▸ **Extract provided**

%%

# Charity Rides or Races around March/April??



## Newnan3 (Jul 8, 2011)

Does anyone know of any Organized Rides or Races around March??

Im gonna be in the area for a few months and would love to get into some charity rides or races in March and April.


----------



## Skimmy (Dec 13, 2011)

You didn't say which area other than Mid-Atlantic. In WV and PA, the Appalachian Bicycle Racing Association (ABRA) will have lots of USAC sanctioned races starting in March. Their schedule is posted online. (I don't have enough postings to write their webpage but you'll find it by searching.)


----------



## Newnan3 (Jul 8, 2011)

Oh my bad, Im gonna be in the Charlottesville, VA area then. Thanks for the tip Ill have to check out the website.


----------



## wim (Feb 28, 2005)

The Virginia Cycling Association calendar is up, check it out.
Virginia Cycling Association 2012 Event Calendar
For road racing, note the March 17-18 William and Mary Classic in and around Williamsburg, VA and the April 1 Jefferson Cup near Charlottesville, VA.


----------



## Newnan3 (Jul 8, 2011)

Thanks for the heads up Ill check it out!


----------



## davcruz (Oct 9, 2007)

There is also the Cap2Cap in May, it benefits the Virginia Capitol Trail and is a nice ride, well organized and done.

Virginia Capital Trail Foundation | Home


----------



## Newnan3 (Jul 8, 2011)

davcruz said:


> There is also the Cap2Cap in May, it benefits the Virginia Capitol Trail and is a nice ride, well organized and done.
> 
> Virginia Capital Trail Foundation | Home


This is definitely the type of ride I'd like to do....Thanks for posting!


----------



## nightfend (Mar 15, 2009)

Yeah, Jeff Cup might be hard to get into as the registration fills up pretty quickly, depending on your race category. It's usually the unofficial season opening race for many teams in the area.


----------

%%

▸ **Your task**
Reproduce word for word the stretch of the cycling forum thread from "The Virginia Cycling" through "check it out!".

▸ **Recorded data**
%%

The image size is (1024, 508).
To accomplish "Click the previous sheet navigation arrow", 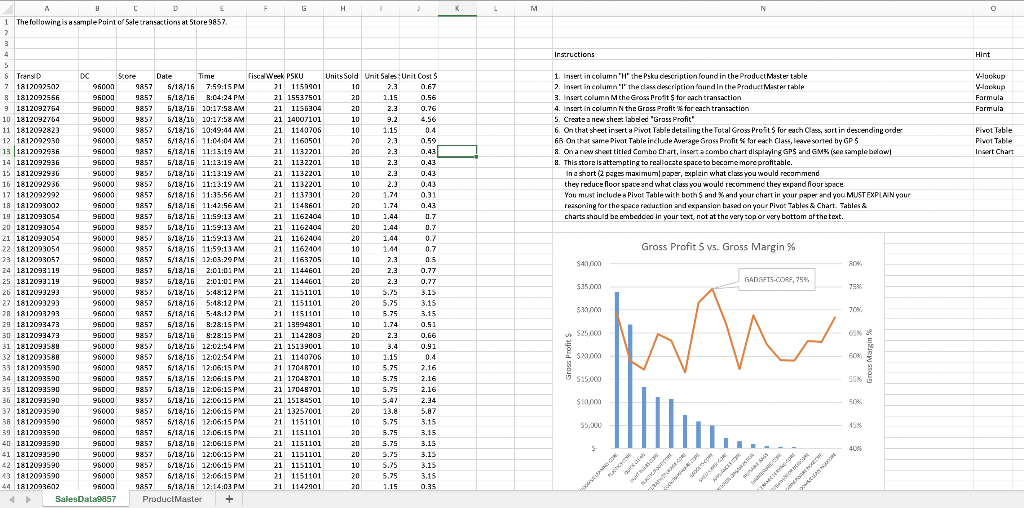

%%

▸ **Solution to this problem**
The Virginia Cycling Association calendar is up, check it out.
Virginia Cycling Association 2012 Event Calendar
For road racing, note the March 17-18 William and Mary Classic in and around Williamsburg, VA and the April 1 Jefferson Cup near Charlottesville, VA.


----------



## Newnan3 (Jul 8, 2011)

Thanks for the heads up Ill check it out!